** Begin Records **

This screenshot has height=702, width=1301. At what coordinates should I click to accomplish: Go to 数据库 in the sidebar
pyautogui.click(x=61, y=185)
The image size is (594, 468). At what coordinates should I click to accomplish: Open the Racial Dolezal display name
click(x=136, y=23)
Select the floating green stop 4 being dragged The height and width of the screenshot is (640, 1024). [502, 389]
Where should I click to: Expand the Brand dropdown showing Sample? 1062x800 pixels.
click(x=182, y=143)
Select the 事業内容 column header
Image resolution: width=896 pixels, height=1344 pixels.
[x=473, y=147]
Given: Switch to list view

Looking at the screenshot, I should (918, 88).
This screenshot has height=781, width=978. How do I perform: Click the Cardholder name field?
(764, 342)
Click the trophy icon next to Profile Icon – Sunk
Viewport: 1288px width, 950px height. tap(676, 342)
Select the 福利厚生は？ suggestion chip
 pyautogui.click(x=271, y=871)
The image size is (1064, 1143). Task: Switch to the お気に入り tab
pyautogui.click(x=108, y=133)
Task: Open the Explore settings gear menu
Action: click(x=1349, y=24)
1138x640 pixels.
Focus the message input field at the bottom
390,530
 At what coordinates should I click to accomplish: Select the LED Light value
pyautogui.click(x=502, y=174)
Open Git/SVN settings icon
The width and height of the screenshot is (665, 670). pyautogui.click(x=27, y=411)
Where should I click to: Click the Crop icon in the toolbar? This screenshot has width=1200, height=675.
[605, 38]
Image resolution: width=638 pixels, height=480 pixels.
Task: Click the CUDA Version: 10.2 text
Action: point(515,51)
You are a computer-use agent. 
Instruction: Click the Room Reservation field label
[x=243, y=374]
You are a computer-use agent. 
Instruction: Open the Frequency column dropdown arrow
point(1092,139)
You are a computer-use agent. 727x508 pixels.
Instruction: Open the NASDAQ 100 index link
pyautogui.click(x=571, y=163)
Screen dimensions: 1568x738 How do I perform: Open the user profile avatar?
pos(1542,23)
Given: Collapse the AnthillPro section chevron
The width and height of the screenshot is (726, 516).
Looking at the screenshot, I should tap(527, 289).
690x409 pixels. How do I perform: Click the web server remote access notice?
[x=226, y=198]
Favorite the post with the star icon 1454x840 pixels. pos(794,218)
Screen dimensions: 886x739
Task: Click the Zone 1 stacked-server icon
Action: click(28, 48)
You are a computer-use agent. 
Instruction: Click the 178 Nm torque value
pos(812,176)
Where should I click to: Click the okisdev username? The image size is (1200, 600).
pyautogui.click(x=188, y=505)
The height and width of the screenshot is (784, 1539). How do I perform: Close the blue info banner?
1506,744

** End Records **

* **What you have to do**
Copy out every line of the data above word for word, in the same order.

* **Result for this task**
This screenshot has height=702, width=1301. At what coordinates should I click to accomplish: Go to 数据库 in the sidebar
pyautogui.click(x=61, y=185)
The image size is (594, 468). At what coordinates should I click to accomplish: Open the Racial Dolezal display name
click(x=136, y=23)
Select the floating green stop 4 being dragged The height and width of the screenshot is (640, 1024). [502, 389]
Where should I click to: Expand the Brand dropdown showing Sample? 1062x800 pixels.
click(x=182, y=143)
Select the 事業内容 column header
Image resolution: width=896 pixels, height=1344 pixels.
[x=473, y=147]
Given: Switch to list view

Looking at the screenshot, I should (918, 88).
This screenshot has height=781, width=978. How do I perform: Click the Cardholder name field?
(764, 342)
Click the trophy icon next to Profile Icon – Sunk
Viewport: 1288px width, 950px height. tap(676, 342)
Select the 福利厚生は？ suggestion chip
 pyautogui.click(x=271, y=871)
The image size is (1064, 1143). Task: Switch to the お気に入り tab
pyautogui.click(x=108, y=133)
Task: Open the Explore settings gear menu
Action: click(x=1349, y=24)
1138x640 pixels.
Focus the message input field at the bottom
390,530
 At what coordinates should I click to accomplish: Select the LED Light value
pyautogui.click(x=502, y=174)
Open Git/SVN settings icon
The width and height of the screenshot is (665, 670). pyautogui.click(x=27, y=411)
Where should I click to: Click the Crop icon in the toolbar? This screenshot has width=1200, height=675.
[605, 38]
Image resolution: width=638 pixels, height=480 pixels.
Task: Click the CUDA Version: 10.2 text
Action: point(515,51)
You are a computer-use agent. 
Instruction: Click the Room Reservation field label
[x=243, y=374]
You are a computer-use agent. 
Instruction: Open the Frequency column dropdown arrow
point(1092,139)
You are a computer-use agent. 727x508 pixels.
Instruction: Open the NASDAQ 100 index link
pyautogui.click(x=571, y=163)
Screen dimensions: 1568x738 How do I perform: Open the user profile avatar?
pos(1542,23)
Given: Collapse the AnthillPro section chevron
The width and height of the screenshot is (726, 516).
Looking at the screenshot, I should tap(527, 289).
690x409 pixels. How do I perform: Click the web server remote access notice?
[x=226, y=198]
Favorite the post with the star icon 1454x840 pixels. pos(794,218)
Screen dimensions: 886x739
Task: Click the Zone 1 stacked-server icon
Action: click(28, 48)
You are a computer-use agent. 
Instruction: Click the 178 Nm torque value
pos(812,176)
Where should I click to: Click the okisdev username? The image size is (1200, 600).
pyautogui.click(x=188, y=505)
The height and width of the screenshot is (784, 1539). How do I perform: Close the blue info banner?
1506,744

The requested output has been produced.